Water vapor obviously is third, and it is
obvious the moderation effects of water vapor
are great, higher humidity prevents higher
air temperatures, contrary to the impression
that water vapor causes "warming".

Also, water vapor has multiple cooling
process attributes, evaporative cooling,
low density convection to higher altitudes
with adiabatic cooling, carriage of latent
heat to high altitude where release allows
faster radiation to space.

The condensation to water droplets
forming clouds provides an umbrella that
not only prevents solar energy from reaching
the ground, but also reflects it to space.

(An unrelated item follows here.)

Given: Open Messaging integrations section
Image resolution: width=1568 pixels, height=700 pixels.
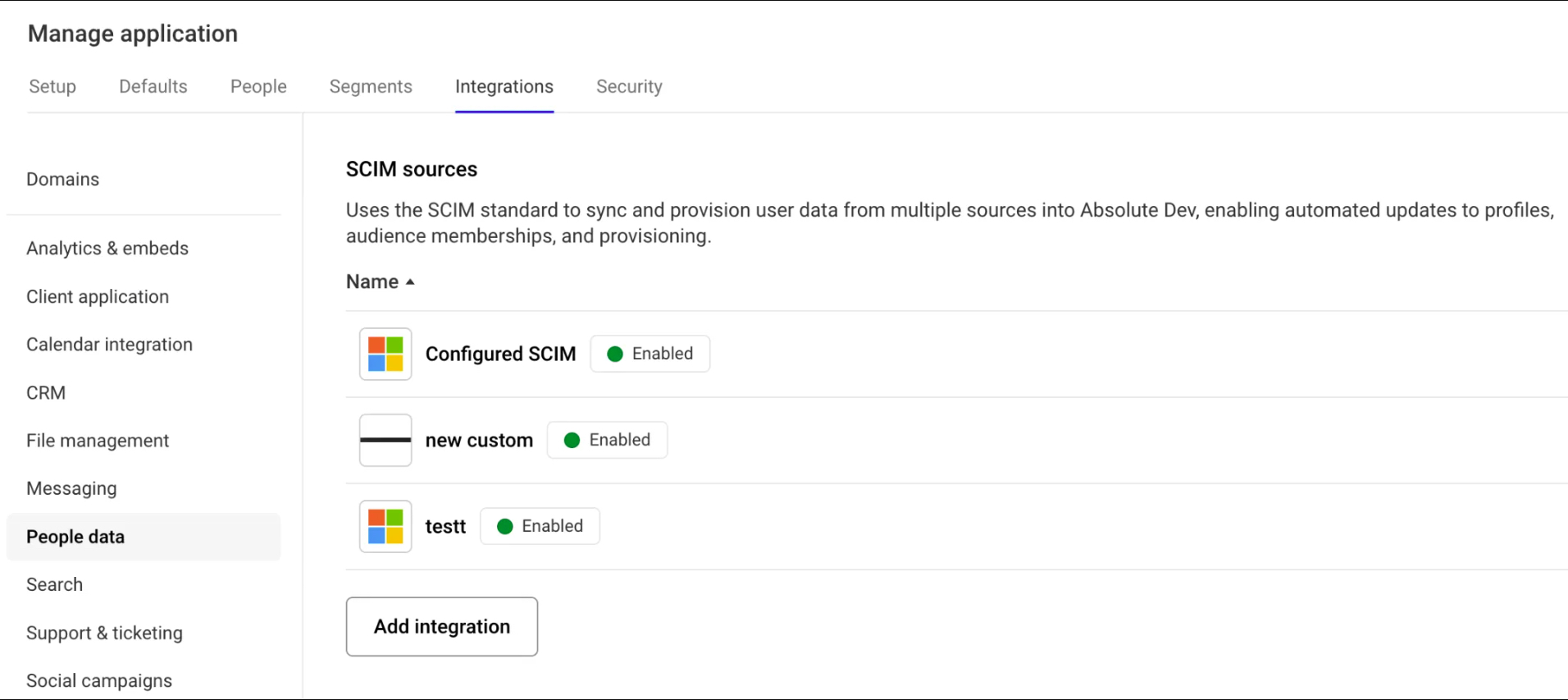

And those clouds provide a double
process, broadband LWIR to space, and
also blocking (absorption and re-radiation
downward) the usual nighttime radiational
cooling of the surface.


CO2 plays such a small role in the
overall physics of thermal moderation by
the atmosphere, only considering the LWIR
aspect of GreenHouse Gases with emphasis
is really delusional, with no rational basis
in atmospheric physics.

Preventing the extreme temperatures
that the solar flux can cause on dark colored
surfaces is of more importance even than
the prevention of radiation cooling, and
all the mass of all the gases in the atmosphere
is responsible for absorbing and retaining
that solar energy, both moderating the
temperatures and storing the thermal
energy for the short rotation period of
the Earth.

LWIR is but a small part of the process,
and CO2 is a minor player in the total
process.


You can call it water vapour if you like, I'm still going to
call it cloud, fog, mist, rain, snow, sleet and hail, and
any dumb bozos that disagree can kiss my arse.